Even at well under that, take up would be low.
The whole point of the line bonding is that it would be out-of-the-box and invisible to the end user. There is no need for it to include 2 full line rentals and it shouldn't, as it only needs 2 x d-sides.
The main issues are regulatory, financial and commercial. Technically it's not only feasible but has been done all over the place; AT&T have millions of pair-bonded VDSL 2 lines in operation.
It can be used not only to deliver higher speeds to those close to cabinets but as a speed enabler for those further away. For me pair-bonding for a set monthly fee reflecting VDSL 2 port cost and d-side cost would be feasible, with any new bandwidth levels above 80/20 product charged as new tiers.
This approach would both increase >24/30Mb coverage and make 120Mb/30Mb or even 150Mb/40Mb services feasible.
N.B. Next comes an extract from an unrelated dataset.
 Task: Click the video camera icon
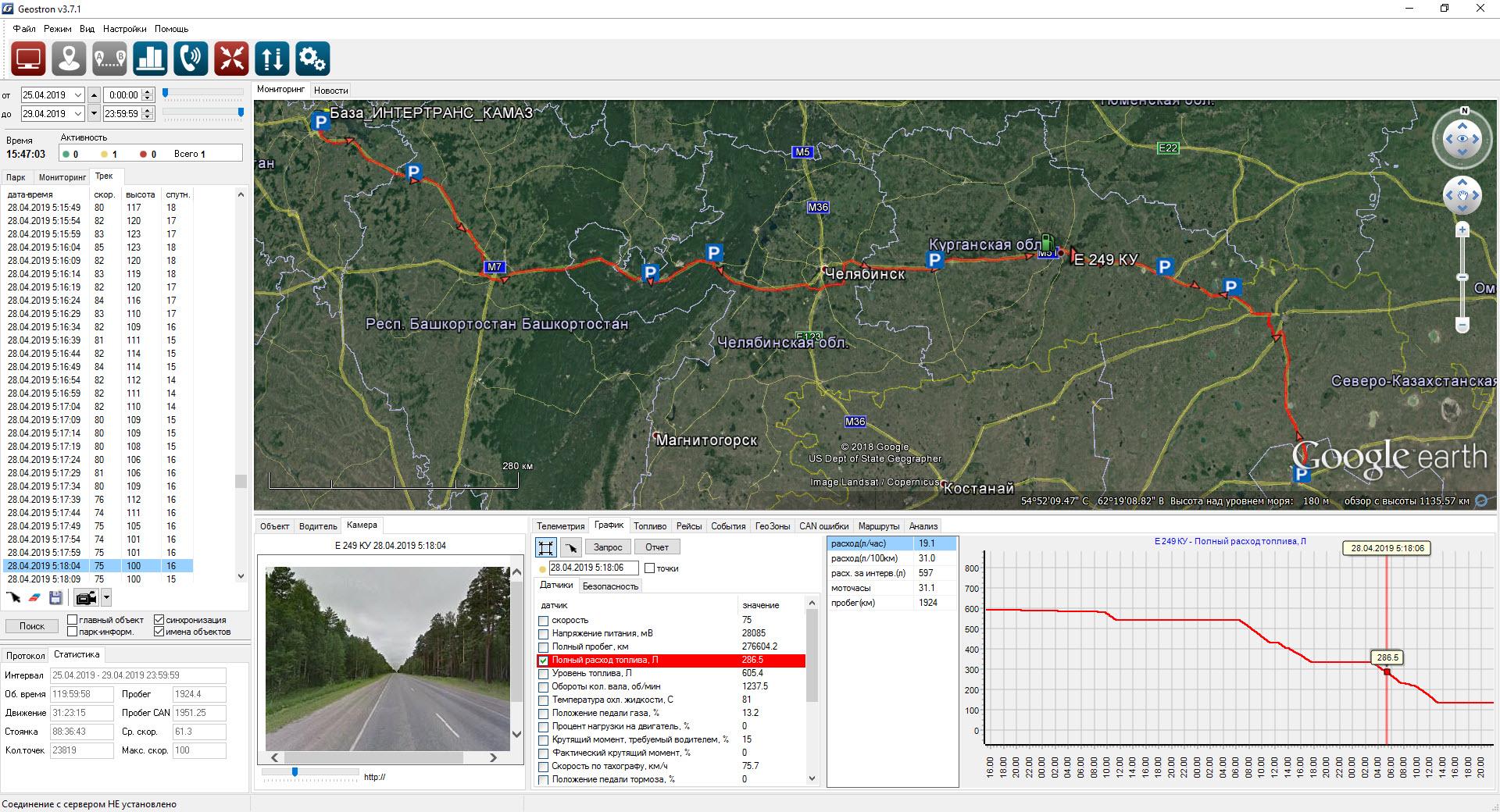(x=85, y=598)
Whether there is the will of course to seek the necessary regulatory approval and deliver such a product is a very different question, but there is no reason why the customer's bill should say anything other than:
Line rental
120Mb/30Mb FTTC+
Or
Line rental
80Mb/20Mb FTTC+
You get the idea, the + indicating speed boosted via bonding.
Could even charge, if feeling fancy, as:
Line rental
Broadband speed boost
80/20Mb Broadband
Would some people complain about being charged more for the same speed as those close? Perhaps, but no-one's forcing them to take it, their call.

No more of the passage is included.